After having the infant examined by a doctor, Queenie tells her elderly wards that Benjamin is her nephew and resolves to raise him until he dies (which the doctor, who diagnosed Benjamin as having the arthritic, feeble body of an 80-year-old, claimed would probably be quite soon). Interestingly, we see that Queenie is quick to be gracious about raising Benjamin when she thinks it’ll only be for a month or two.
But as we know from posters and trailers, Brad Pitt lives for quite some time. Brad Pitt lives practically forever.
Director David Fincher doesn’t have Henson conceal her irritation and exasperation about raising a special-needs “boy” like the liver-spotted Benjamin. And years later, when she has a child of her own (something that’d previously been diagnosed as impossible), the film’s attention meanders away from the Queen-Benjamin bond. She’s consumed with raising her own kid; he takes up with a longshoreman who escorts him to his first brothel. It’s pretty unwieldy.
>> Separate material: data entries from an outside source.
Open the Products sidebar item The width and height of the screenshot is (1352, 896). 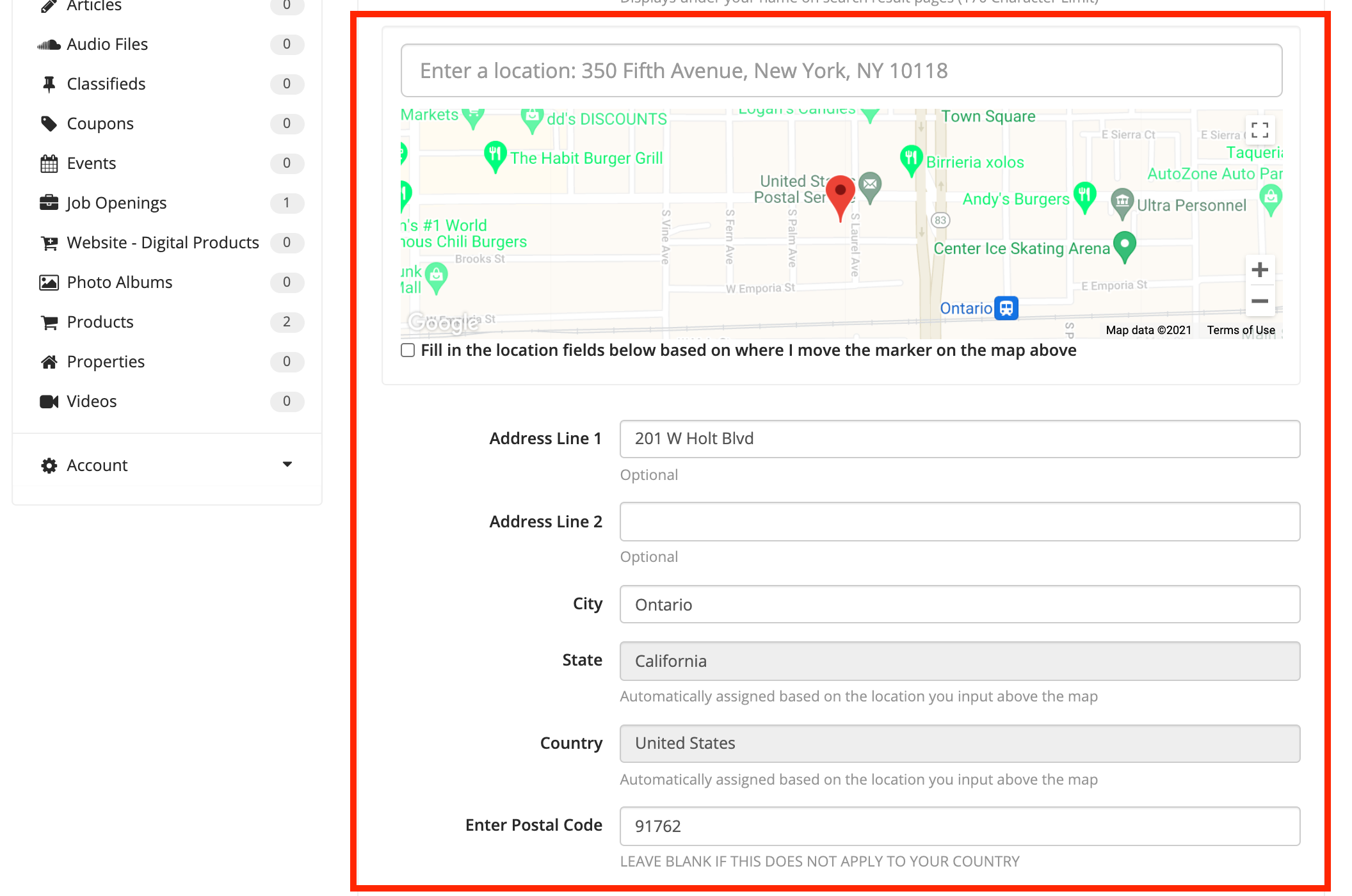click(x=100, y=322)
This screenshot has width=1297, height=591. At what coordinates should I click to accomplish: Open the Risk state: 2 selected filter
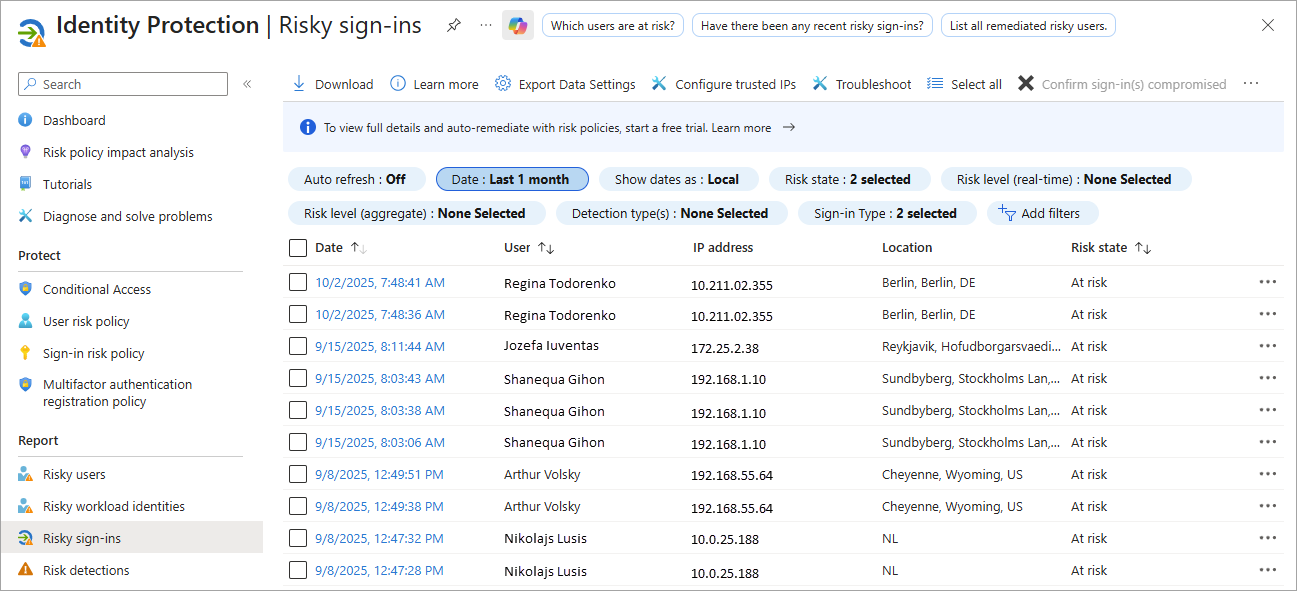tap(848, 180)
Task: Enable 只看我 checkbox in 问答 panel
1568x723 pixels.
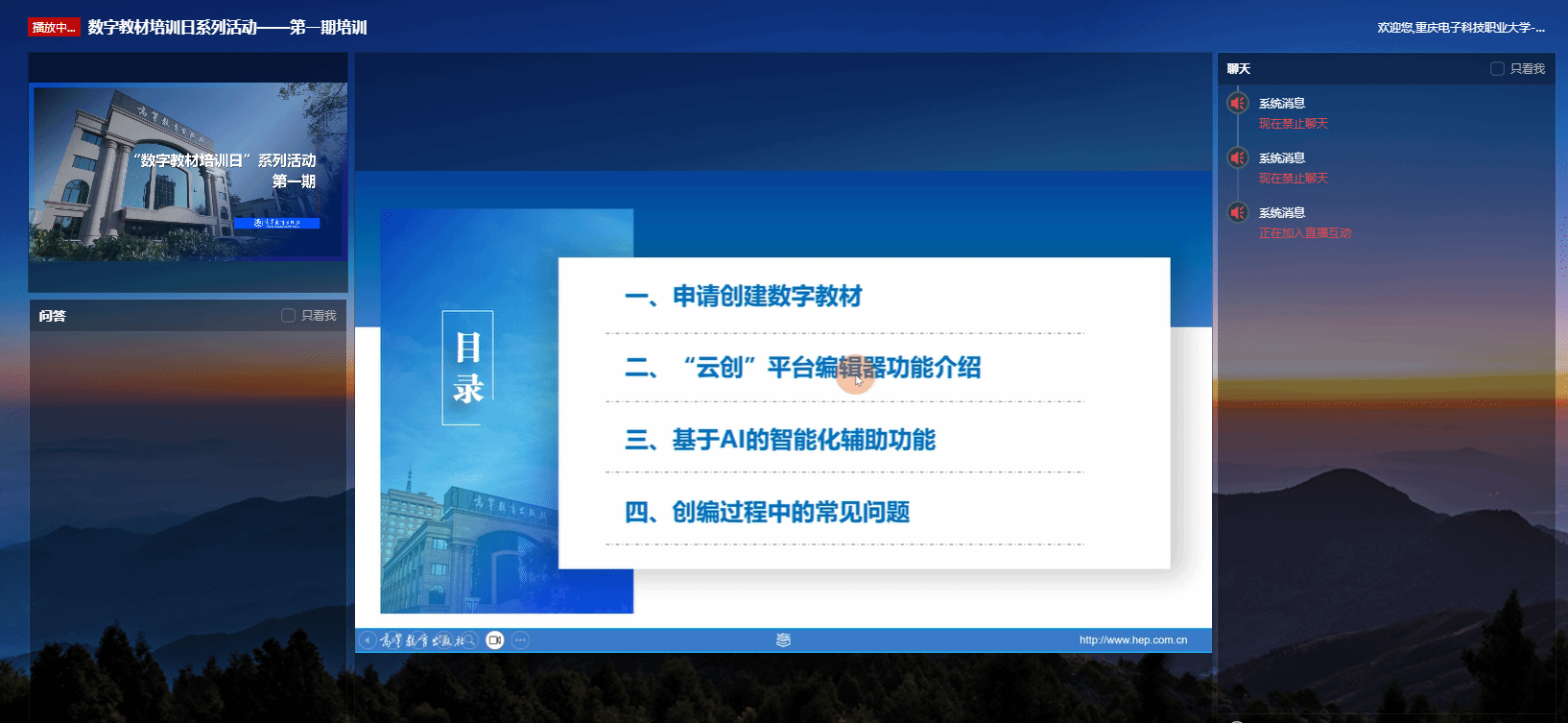Action: [288, 316]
But the point is: Queenie isn’t your average Mammy. We see this even before she decides to take care of Benjamin. In her introductory scene, Queenie tries to retire to her bedroom for a respite from her high-maintenance elderly patients. One of them practically follows her through the closing door, lamenting that she can’t find her pearls. Henson reaches out and clutches the pearls. Then she leans forward and, through clenched teeth, spits, “They’re right here, Mrs. [Whoever.] Right here around your pretty white neck!”
It’s the kind of line that puts you on high alert. It’s a line that makes you say, “Oh, snap. This ain’t your mama’s Mammy.”